It has been observed that environmental
pollution is the result of inadequate property rights. So, it is ironic that
capitalism, which is thought to be all about the rights of property, has
managed to produce a prodigious amount of pollution. But it really shouldn’t be
surprising, because capitalism has actually diminished property rights for
many.
At common law, the legal tradition inherited by forty-nine states from England, and which finds specific mention in the U.S. Constitution, activity that interfered with the use and enjoyment of the real property of another person was actionable in court as a nuisance. Sir William Blackstone, whose Commentaries on the Laws of England is the chief reference for the common law as it existed at the nation’s founding, defined a nuisance as “any thing done to the hurt or annoyance of the lands, tenements, or hereditaments of another.” [1] The standard to be followed was ‘use your own property in such a manner as not to injure that of another.’
For example, if someone was raising hogs
so near the house of his neighbor that his neighbor’s air was befouled with the
stench, the neighbor would have a cause of action against the swineherd. And so
it was with other offensive trades. And if one used his property in such a way
as to interfere with the property rights of his neighbor, that was the end of
the inquiry. He couldn’t respond that he was doing a very good and useful thing
that would benefit society. Bacon is delicious, but hog smells are hog smells,
and the neighbor had the right to not have the enjoyment of his property so
interfered with. [2]
Then came the industrial revolution.
In 1868, the Pennsylvania Supreme Court
was confronted with a case brought by a property owner who claimed injury as a result
of air and noise pollution emitted from an iron works company located in the
neighborhood. The property owner was hoping for a court order to bring an end
to the activity. The court, even though it cited no authority for doing so,
considered whether there would be a greater public harm from such an order than
allowing the pollution to continue. The court looked at the fact that the
company had made a substantial investment in the factory, and that it employed
more than eight hundred people, and decided that the property owner was going
to have to put up the air pollution and the noise. The case, Richard’s
Appeal, was widely followed, and thus was born the requirement that, for
someone to be liable in a nuisance suit, the gravity of the harm caused by his
conduct must outweigh the utility of his activity. [3]
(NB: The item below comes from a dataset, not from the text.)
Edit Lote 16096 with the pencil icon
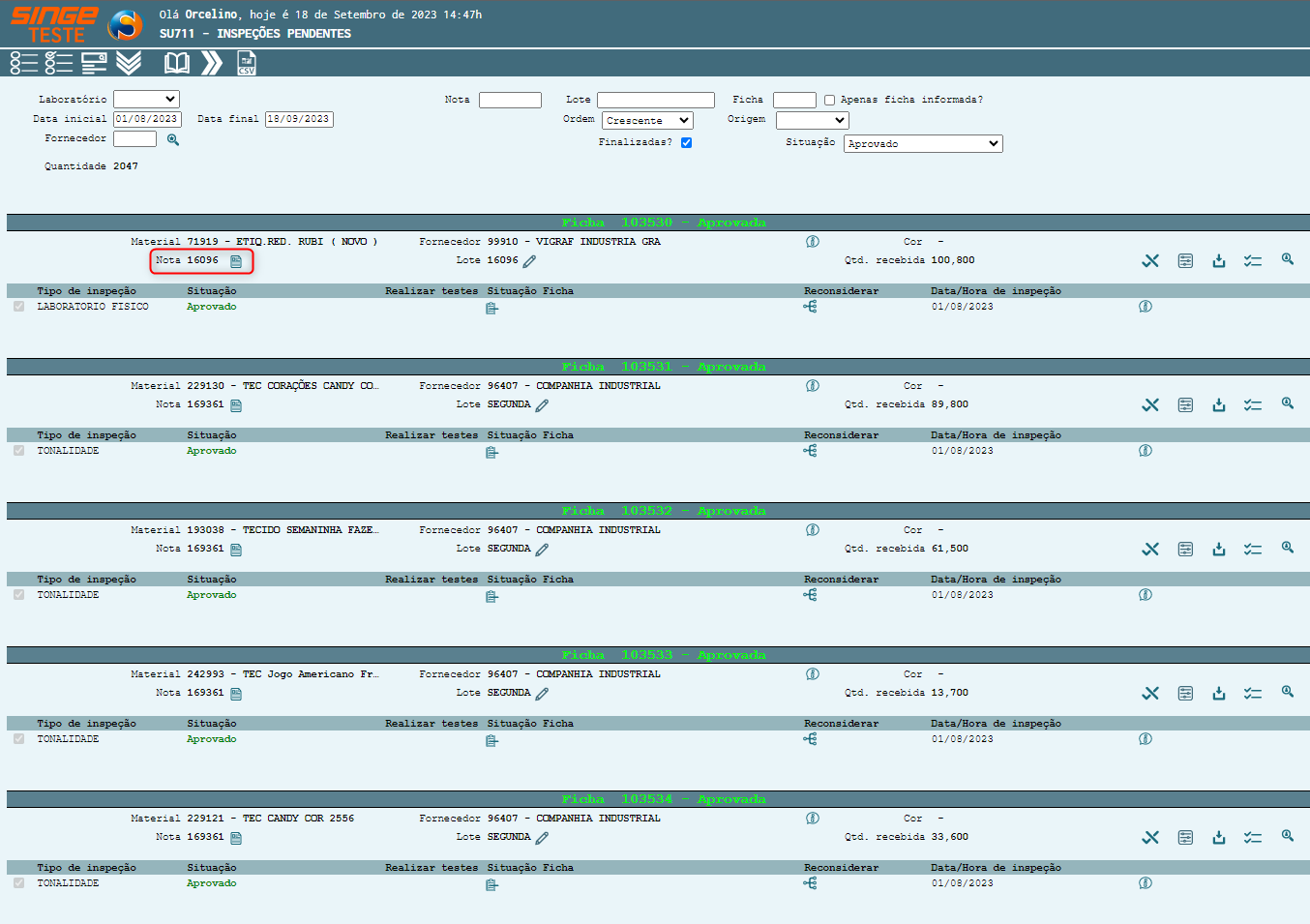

In this way, it came to pass that
capitalists can pollute and cause the public to bear the expense. If a company
can successfully claim that it is providing a public benefit by employing
people and enhancing the economy, it can, without extra expense, degrade the
environment on the property of others. Therefore, the cost of polluting, which
ought to be born by the polluter, is shifted to every property owner adversely
affected.
It is true that we now have environmental
regulation and zoning to mitigate this outcome. But the effectiveness of those
depends, not on property rights, but on the policies of whatever political
party is in power. In order for capitalism to thrive, it was deemed necessary
that property rights be diminished.
Capitalism, while it has the reputation of being an economic system where property rights are respected, it does no such thing. On the contrary, it has made property rights depend on the perceived utility of the economic activity of capitalists.